My first thought post viewing is that it is a terribly sad story, made only more tragic by it being based on true events. Our protagonist has experienced a difficult childhood, full of anger towards his parents and seeks to disconnect himself from society, which he succeeds to do by burning his money and identification. By taking a new name, Alexander Supertramp, and leaving almost all his possessions behind, Christopher effectively goes off the grid.
This causes deep sadness and distress to his family, who have no way of finding their son and brother. Whilst Christopher’s parents may have caused his social detachment, his sister is a victim twice over, experiencing both their troublesome upbringing and her brothers disappearance.
Eating off the land, meeting like-minded travellers and having adventures occupy most the film as Christopher travels to his ultimate goal, Alaska. Wherever he finds happiness he is always pushed to move on by his internal belief that with wilderness comes true spiritual sanctuary.
Upon reaching Alaska Christopher takes up residence in a ‘magic bus’ which shelters him from the elements. To begin he relishes his achievement and breathes deeply as the isolation invigorates his soul. This is what he believes he has searched for. He survives reasonably well, although his weight loss is dramatic and soon his supply of rice begins to dwindle. Once his food supplies expire Christopher struggles both physically and emotionally, deciding to leave the wilderness. However, due to seasonal changes the stream he once crossed has become a raging torrent and Christopher remains trapped on the wrong side.
Like he was once trapped with his parents growing up, he is now trapped in the wilderness and begins to starve. Struggling to survive, he mistakenly eats a poisonous plant and sets on a irreversible path to self-destruction. In his final days he realises that true happiness cannot be experienced without a person to share it with.

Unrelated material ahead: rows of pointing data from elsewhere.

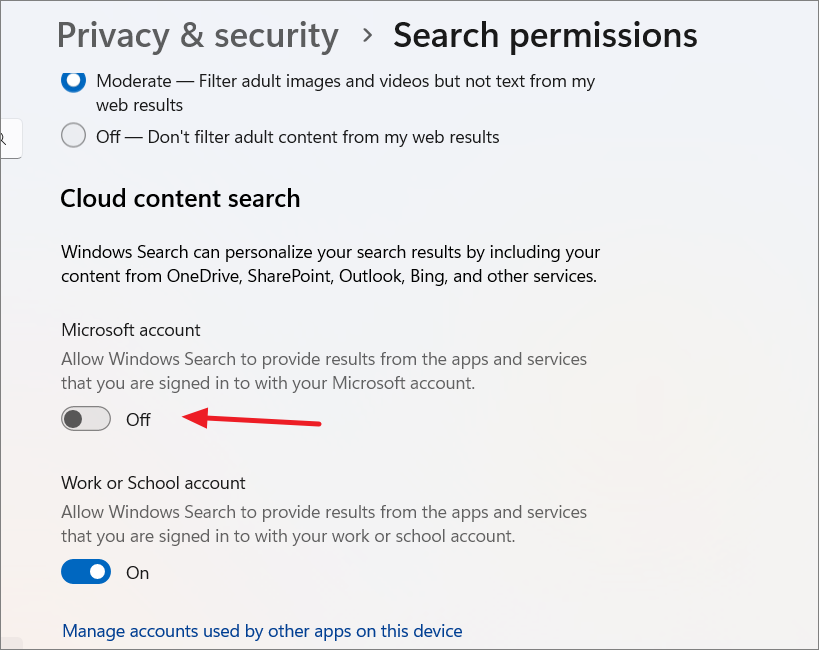Click the work or school account description
Viewport: 819px width, 650px height.
click(x=324, y=524)
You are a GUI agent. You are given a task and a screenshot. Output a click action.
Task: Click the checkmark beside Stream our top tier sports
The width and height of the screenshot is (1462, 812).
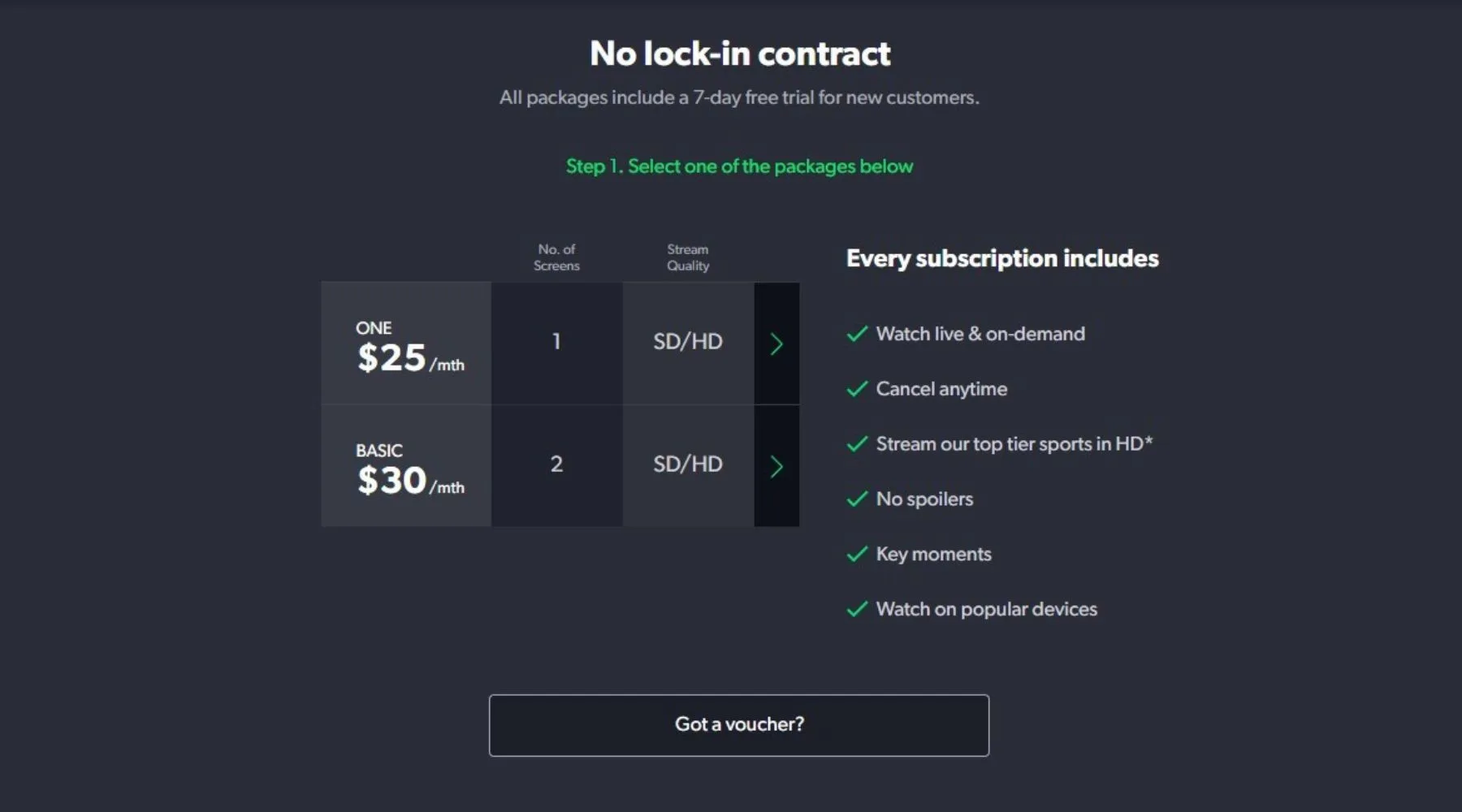pos(857,444)
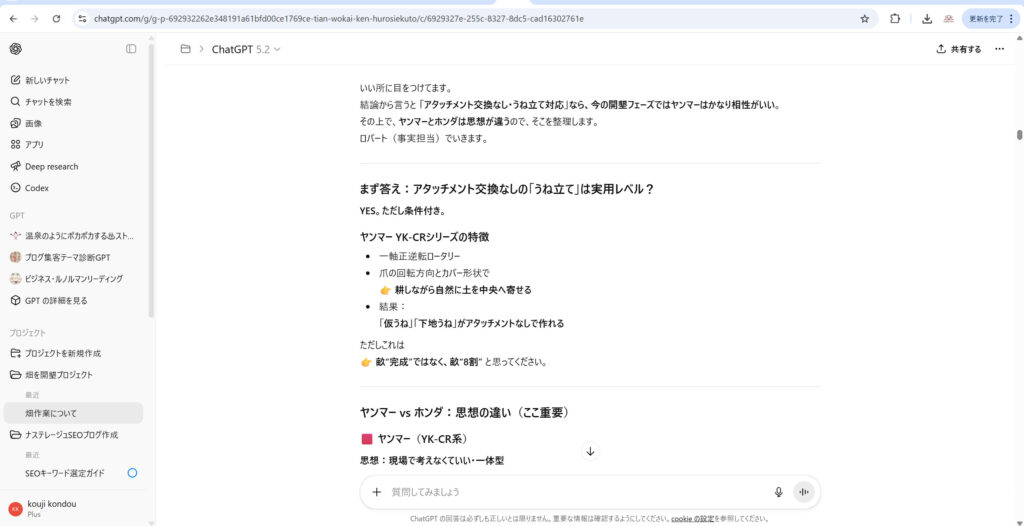This screenshot has width=1024, height=526.
Task: Click the microphone dictation icon
Action: pos(778,492)
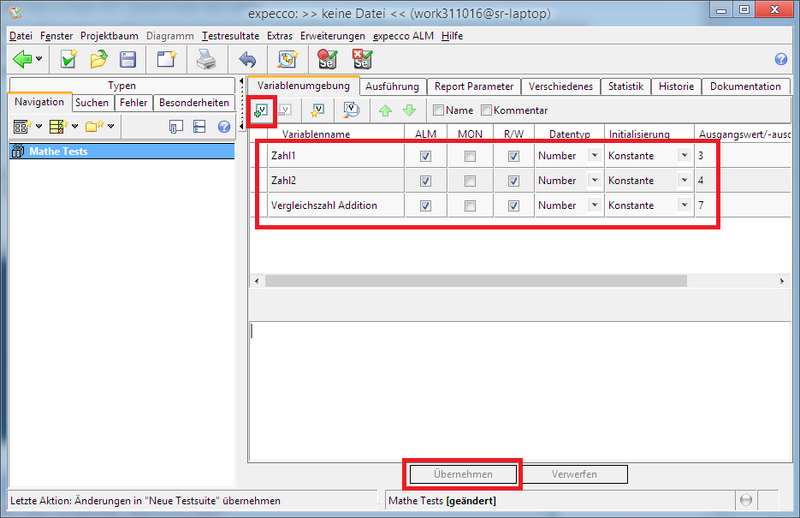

Christopher then dies alone and in pain.
The ultimate freedom Christopher yearned for was to be his demise, venturing so far into the wild that he could no longer turn back. He was free, but bound to the very primitive nature he craved.
The film is captivating and well cast, with each and every character as convincing as the last. The cinematography is beautiful, with stunning shots of vast landscapes and natural forms, encapsulating the spiritual journey of Alexander Supertramp and those he encounters along the way. A good watch.